0689

Measuring time-dependent diffusion on a high-performance head-only gradient system at 3T: influence and correction of gradient nonlinearity
Erpeng Dai1, Ante Zhu2, Grant Yang1,3, Kristin Quah1,3, Ek T Tan4, Eric Fiveland2, Thomas K Foo2, and Jennifer A McNab1
1Department of Radiology, Stanford University, Stanford, CA, United States, 2GE Research, Niskayuna, NY, United States, 3Department of Electrical Engineering, Stanford University, Stanford, CA, United States, 4Department of Radiology and Imaging, Hospital For Special Surgery, New York, NY, United States

Synopsis

Keywords: Microstructure, Diffusion/other diffusion imaging techniques

Oscillating gradient spin echo (OGSE) sequence is an effective approach to measure time-dependent diffusion processes at short diffusion times. High-performance, head-only gradient systems open new opportunities for using OGSE to study time-dependent diffusion with both high b-values and oscillating frequencies, such as diffusion kurtosis imaging (DKI). One source of error that can be more problematic for the head-only gradients is gradient nonlinearity (GNL). Here, we measure the time dependence of diffusion tensor imaging (DTI)/DKI in human brains with OGSE on a head-only MAGNUS gradient and investigate the influence of GNL on the time dependence measures of diffusivity/kurtosis.

Purpose

Measuring the time/frequency dependence of diffusion MRI at different diffusion length scales is valuable to disentangle the effects of different tissue microenvironments. Oscillating gradient spin echo (OGSE) is an effective approach to measure the time-dependent diffusion process at short diffusion times (Δeff<20 ms) 1, compared with pulsed-gradient spin echo and stimulated echo sequences 2,3. Compared with diffusion tensor imaging (DTI), diffusion kurtosis imaging (DKI) is potentially more sensitive to microstructure changes 4, but measuring time-dependent kurtosis with OGSE requires both high b-values and high encoding frequencies. To meet these requirements, high gradient amplitudes, slew rates, and PNS thresholds are needed, which are difficult to achieve with conventional whole-body gradient systems.

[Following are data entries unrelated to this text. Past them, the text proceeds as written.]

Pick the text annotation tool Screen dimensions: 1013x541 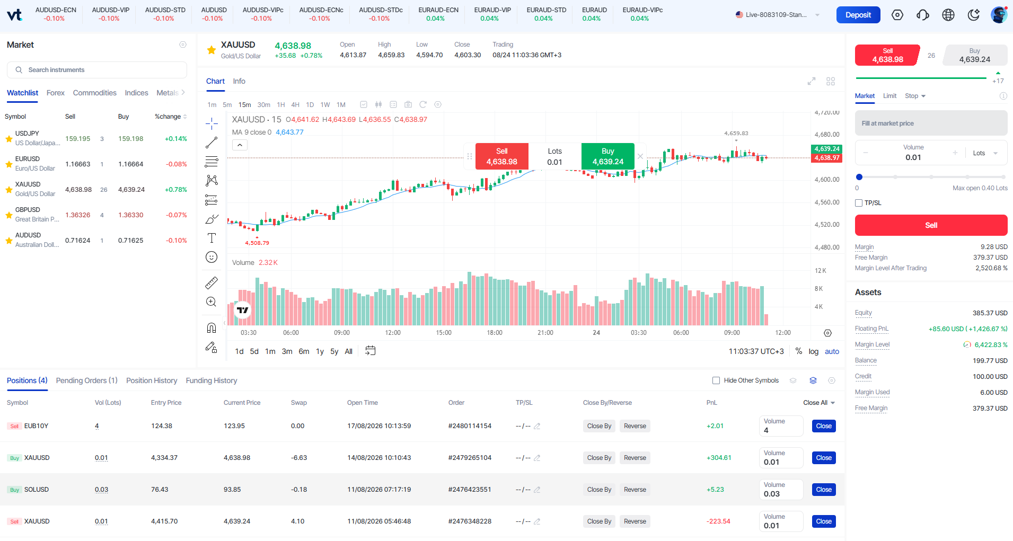(x=212, y=238)
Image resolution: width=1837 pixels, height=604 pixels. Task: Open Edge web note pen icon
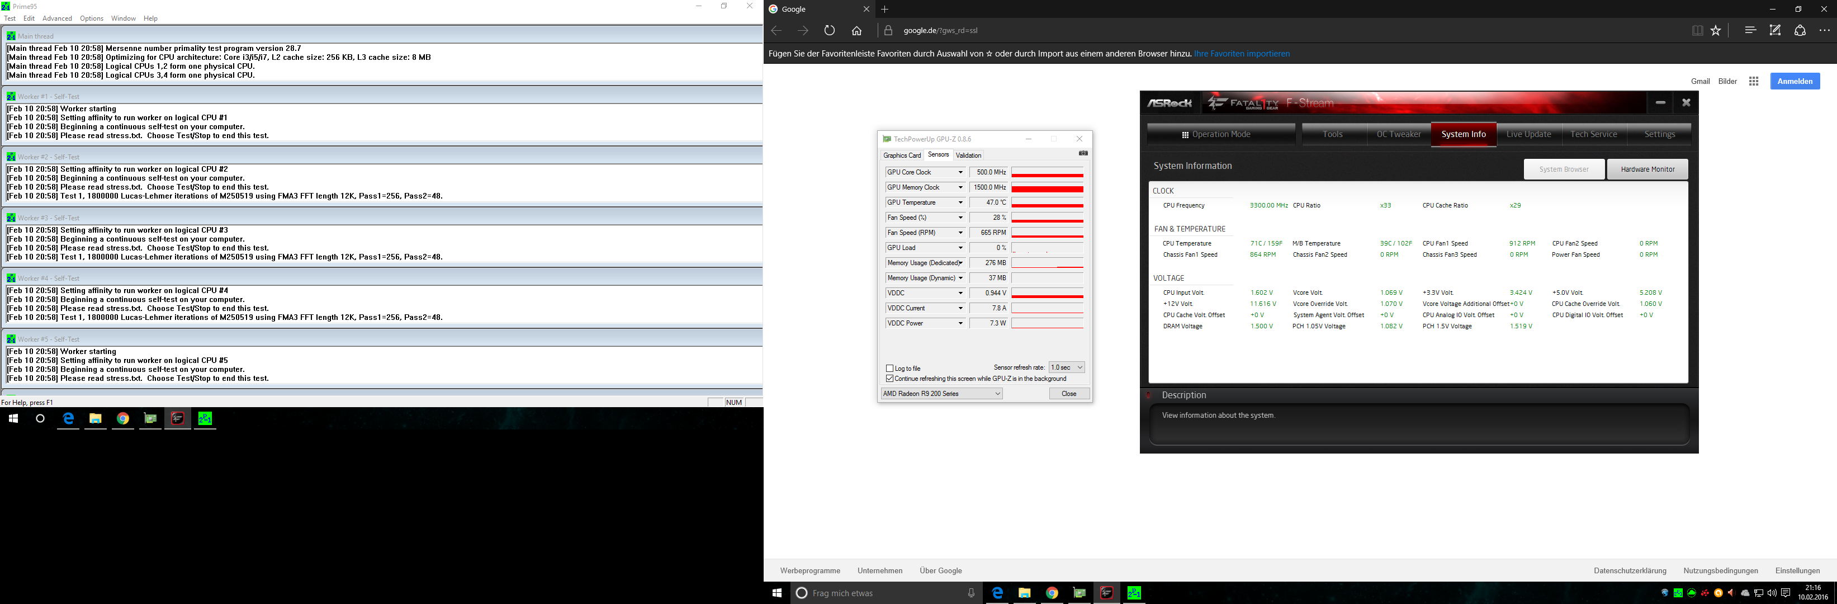1775,31
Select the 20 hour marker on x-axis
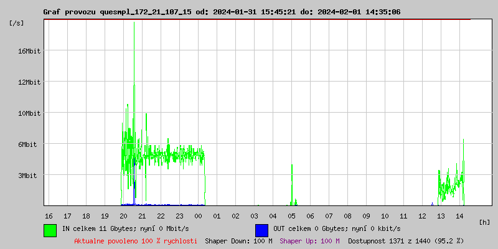The width and height of the screenshot is (498, 249). [123, 215]
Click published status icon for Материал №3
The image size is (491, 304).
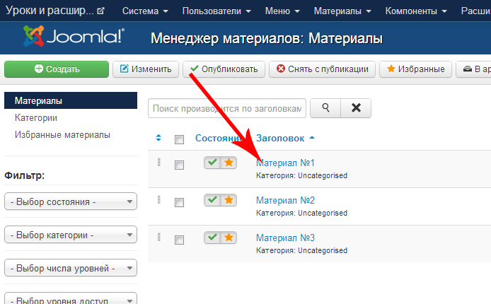pyautogui.click(x=212, y=238)
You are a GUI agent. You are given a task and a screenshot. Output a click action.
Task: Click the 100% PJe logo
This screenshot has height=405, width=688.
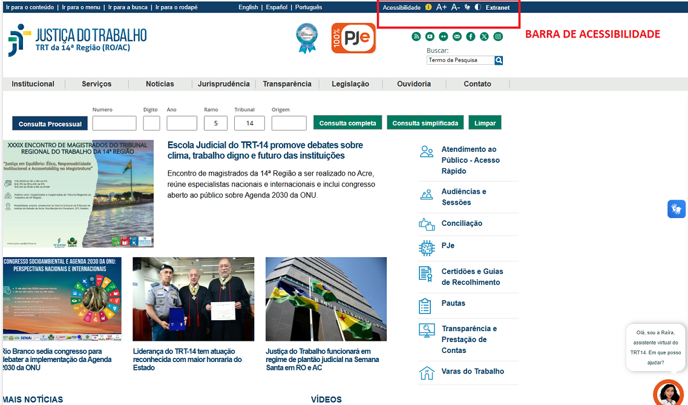click(x=353, y=38)
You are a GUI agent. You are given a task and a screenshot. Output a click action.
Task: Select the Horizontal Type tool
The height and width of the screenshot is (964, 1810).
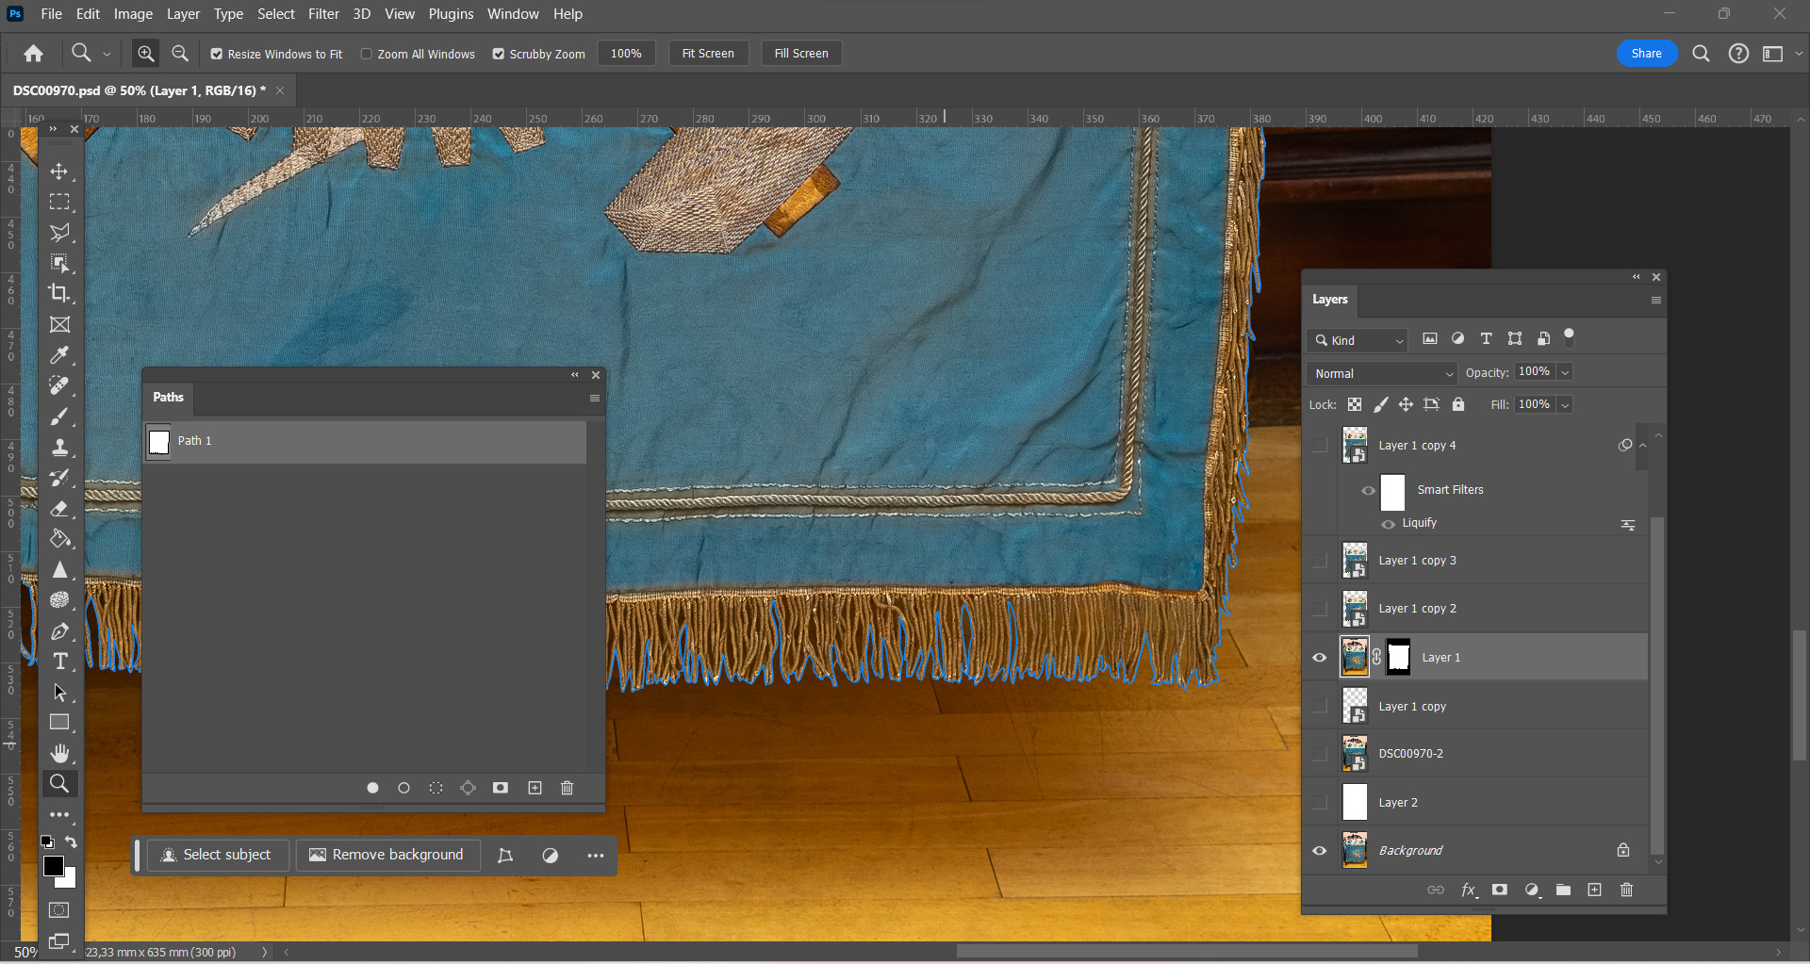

Recent developments in high-performance, head-only gradient systems provide new opportunities to study the time-dependent DKI with OGSE 5,6. One source of error that can be more problematic for the smaller inner-diameter head-only gradients compared with the larger inner-diameter whole-body system is gradient nonlinearity (GNL) 7-9. In this study, we (1) measure the time/frequency dependence of diffusivity (Df) with both DTI and DKI models and kurtosis (Kf ) in human subjects in a high-performance, head-only gradient system 10, with a combination of b values, oscillating frequencies, and TE that have not been achieved before; (2) investigate the influence of GNL and GNL correction on diffusivity, kurtosis, and their time dependence measures.

Methods

Data Acquisition. Six subjects were scanned on a 3.0 T whole-body magnet (MR750, GE Healthcare) equipped with a head-only MAGNUS gradient (Gmax=200 mT/m, SRmax=500 T/m/s) 11,12 and a 32-channel Nova receive coil. A custom cosine-modulated trapezoid OGSE sequence was used to maximize achievable b-values while maintaining sharp spectral profiles 13. Scans were performed at four frequencies (f=0, 20.9, 35.7, and 47.7 Hz) (effective diffusion times Δeff=14.2, 7.5, 5.2, and 4.0 ms). Detailed imaging parameters are listed in Table 1.
Diffusion Analysis. The susceptibility and eddy-current-induced distortion artifacts were first corrected using FSL TOPUP14 and EDDY 15. For each frequency, DTI (with b=1000 s/mm2) and DKI fitting (with b=1000 and 2000 s/mm2) were conducted using the DESIGNER toolbox 16. All diffusion parameter maps were aligned to the f=0 diffusion space using ANTs 17.
GNC. The nominally single b-value and diffusion encoding direction (“b tensor”) were converted to voxel-wise b-value and tensor maps using vendor-provided basis function coefficients 18. The generated voxel-wise b-value and tensor maps were used for DTI and DKI fitting with a custom script based on the DESIGNER toolbox 16.
ROI extraction. Two cortical (pre- and postcentral cortex) and one deep (Thalamus) GM ROIs were segmented with the T1w MPRAGE image (Figure 1A) using FreeSurfer 19 and then co-registered to the f=0 diffusion space using ANTs 17. To avoid partial volume effects, fractional anisotropy (FA) thresholds were imposed on the segmented ROIs (cortex: FA<0.3; deep GM: FA<0.4). The relationships between mean diffusivity (MD) and kurtosis (MK) and frequencies were investigated across different GM ROIs, with and without GNC.
Power-law fitting. At each frequency, the diffusivity/kurtosis values were calculated by first taking the median values in each ROI and then averaging them across all subjects. To determine the relationship between the diffusivity/kurtosis and frequencies, the diffusivity/kurtosis parameters were fitted to the power-law equations 20,
$$D=D_{f=0}+\Lambda _{D}f^{\vartheta _{D}}$$
and
$$K=K_{f=0}+\Lambda _{K}f^{\vartheta _{K}},$$
where Df=0/Kf=0 is the diffusivity/kurtosis values at f=0.

Results

An example b=2000 s/mm2 b value map, three diffusion maps (MDDTI, MDDKI, and MK) with and without GNC at f=0 are shown in Figure 1B to 1D. The relative changes (e.g., (MDwGNC- MDwoGNC)/ MDwoGNC×100%) are shown in Figure 1E. The nominal b-value is significantly smaller than the actual values in outer regions (far away from the gradient isocenter), resulting in over-estimated MD values without GNC, as expected. The influence of GNL on MK is much weaker.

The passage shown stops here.